At the phylum level, we observed considerable differences in the oral and gut microbial profiles among the Ad, Ma and Oa groups. In the stool sample, the relative abundance of Firmicutes was increased in parallel with age, whereas Bacteroidetes was more abundant in the Ad group and Actinobacteria was more abundant in the Ma group (Figure 1F). In the saliva sample, we observed the relative abundance of Bacteroidetes decreased with aging. Inversely, Proteobacteria and Actinobacteria increased in the Ma and Oa groups as compared with Ad group (Figure 1G). In addition, the Firmicutes/Bacteroidetes (F/B) ratio was a measure of the relative abundance of Firmicutes and Bacteroidetes bacteria in the gut microbiome. It has been suggested that this ratio may be a useful indicator of overall gut health and may also be associated with various health conditions, we compared the ratio in the three groups. The relative abundance of Firmicute was higher in subjects of Ma and Oa groups than in the Ad group, whereas the proportion of Bacteroidetes was lower in Ma group, accordingly, we found a higher Firmicutes/Bacteroidetes ratio in the pigs of Ma group than in the Oa and Ad groups (Figure 1H).

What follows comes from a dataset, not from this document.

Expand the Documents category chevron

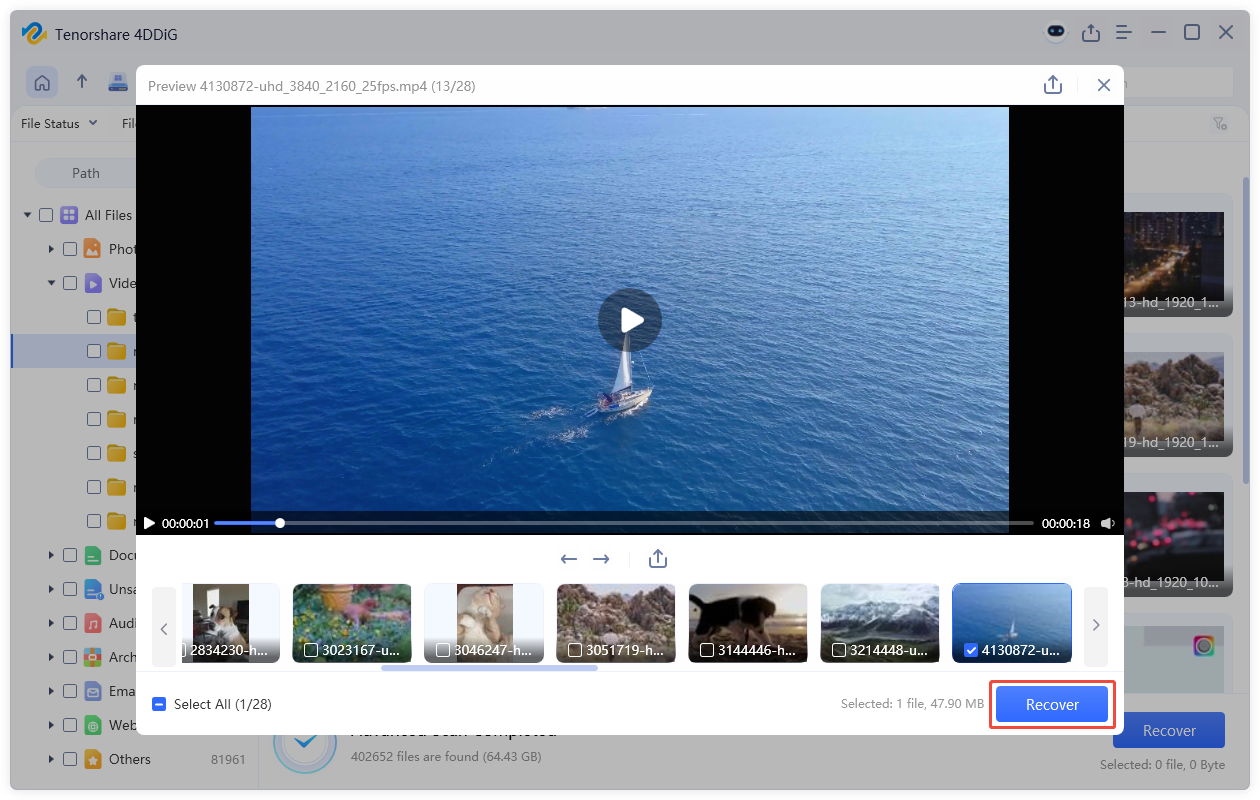pyautogui.click(x=50, y=555)
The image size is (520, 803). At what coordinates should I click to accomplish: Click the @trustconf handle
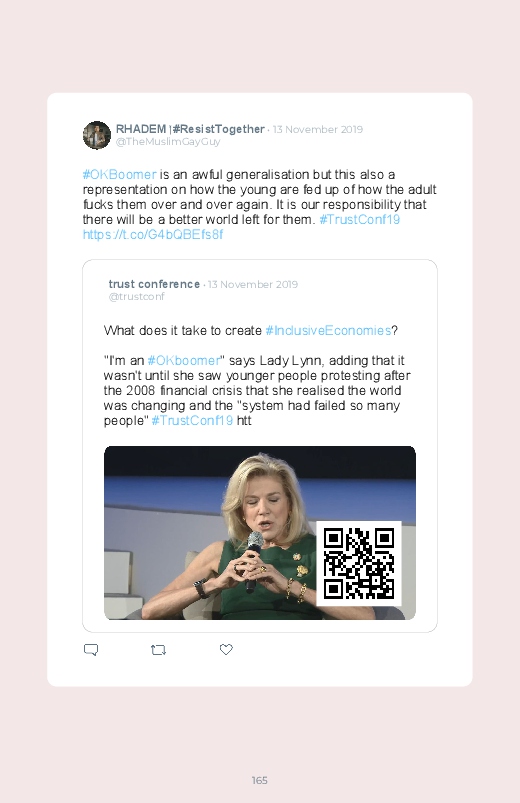coord(137,297)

3.3. Age-dependent taxonomic signatures of oral and gut microbial species
Previous investigations have primarily relied on 16S rDNA microbiome profiling, which has imposed limitations on the comprehensive assessment of age-related variations in the abundance of microbial species and their functional capacities within the microbial community. In the present study, our objective was to investigate the alterations in compositions and functions of the oral-gut axis microbiota associated with age. To achieve this, we employed shotgun metagenomics to analyze sputum and fecal specimens obtained from swine, enabling a more in-depth exploration of the microbial community. Furthermore, we conducted a comparative analysis of microbial abundance across different age groups to elucidate the potential impact of age on the oral-gut axis microbiota. Among the top 10 species in the Ad, Ma, and Oa groups, the most abundant in the gut were Lactobacillus reuteri, Lactobacillus johnsonii, Lactobacillus amylovorus (each belonging to the genus Lactobacillus), Ruminococcus flavefaciens, Bacteroides fragilis, and Corynebacterium xerosis (Figure 2A). Next, we determined differentially abundant species among the three groups and between any two groups by using Kruskal–Wallis and Wilcoxon rank-sum test analyses, respectively. Furthermore, we only considered those species that make up at least 0.05% of the relative abundance of the entire community and have adjusted p-values <0.05. Examination of the microbiota at the species level identified a consortium of bacteria that were significantly altered by the effect of age. When comparing the top 30 different species in each group, the majority of only Ad-enriched bacteria were from genus Bacteroides, including Bacteroides fragilis, Bacteroides plebeius CAG:211, and Bacteroides plebeius. On the other hand, the abundances of several species from genus Clostridium, comprising Clostridium perfringens, Clostridium celatum, Clostridium disporicum, as well as Bifidobacterium pseudolongum were notably enhanced in Ma group. What’s more, the abundances of Oscillibacter sp. 57_20 s, Oscillibacter sp. CAG:155, and Oscillibacter sp. 1–3 were also found increased with age (Figure 2B and Supplementary Table S1). Further, pairwise comparisons identified 62 microbial species that showed differential expression between Ma and Ad groups, 36 species between Oa and Ad groups, and 43 species between Oa and Ma groups (Supplementary Figures S1A–C and Supplementary Table S2).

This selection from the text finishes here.